Wall a matter of opinion
I FELT that I had to comment on a number of the paragraphs in your Opinion column. of 27 November – ‘Island signed a blank cheque over tank wall.’
From confusion to cost.
The April 2020 meeting was one of the first virtual States sessions and deputies were still getting used to the technology. A vote on a requete to prevent the removal of 130 metres of the L’Ancresse anti-tank wall came out a tie at 18 votes apiece. By States rules that meant that original proposition would stand and the wall would go.
Except, just as the result was announced, it emerged that a technical issue had stopped Deputy John Gollop’s vote getting through. Another vote was held and the requete passed by a single ballot. The crumbling, badly-sited wall would stay, for at least 10 more years.
On such wafer-thin margins are issues decided in the States.
Comment: This sounds more like Guernsey Press sour grapes, as it has been against the wall remaining for the past three years.
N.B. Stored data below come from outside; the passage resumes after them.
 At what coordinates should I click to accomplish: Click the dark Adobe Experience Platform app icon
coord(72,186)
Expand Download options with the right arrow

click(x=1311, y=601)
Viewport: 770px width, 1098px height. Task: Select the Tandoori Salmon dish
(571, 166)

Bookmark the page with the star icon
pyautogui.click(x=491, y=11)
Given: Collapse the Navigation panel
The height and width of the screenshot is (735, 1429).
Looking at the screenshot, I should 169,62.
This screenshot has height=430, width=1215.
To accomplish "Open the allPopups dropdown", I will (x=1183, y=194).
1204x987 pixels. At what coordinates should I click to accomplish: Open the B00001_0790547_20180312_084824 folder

It continues to make inaccurate comments. The wall is sited in the same place as all sea walls around the coast. The wall is not crumbling, it does suffer from a lack of maintenance, and that is totally down to the committee responsible for it. The States decision was normal except for a slight electronic blip and many decisions are made on a majority of one. The one three years before had a two majority the other way with a number of States members missing. Is the Guernsey Press now questioning our democracy?
The cost to taxpayers of that decision is yet to be known. But it is clear that it is a lot more than deputies were told. Thanks to some confusion about how many panels would need work and the quantity of rock armouring, the requete’s maintenance budget of £200,000 is now considered woefully inadequate for the job.
Comment: It is accepted that to maintain this length of wall and place rock armour along its base will cost more than the £200,000 estimated in the requete, but nothing like the figures that were being put out by E&I just before the election. The original repairs and rock armour cost around £100,000 and covered 30 metres. The length in total was 130 metres so to multiply that for the remainder and allow a bit over would amount to around £500,000. Much of the extra work needed is because of a lack of maintenance over the years. Placing rock armour along the base will reduce the power of the sea tenfold and the common will be secure for many years to come.
E&I had already wasted over £80,000 on consultants, were about to spend possibly, in excess of £200,000 (their figures) on an environmental report.
When I asked for civil service costs for the three years, they were unable to supply them. The wall could have been repaired and finished three years ago at a reasonable cost. Their project was a vanity one from the start and would not have dealt with global warming and tidal rises.
It is another lesson in the perils of accepting last-minute amendments and requetes based on minimal research and armchair knowledge. Had the States had all the information from the start, instead of relying on the flawed four-page requete, it is likely at least one vote would have swung the other way.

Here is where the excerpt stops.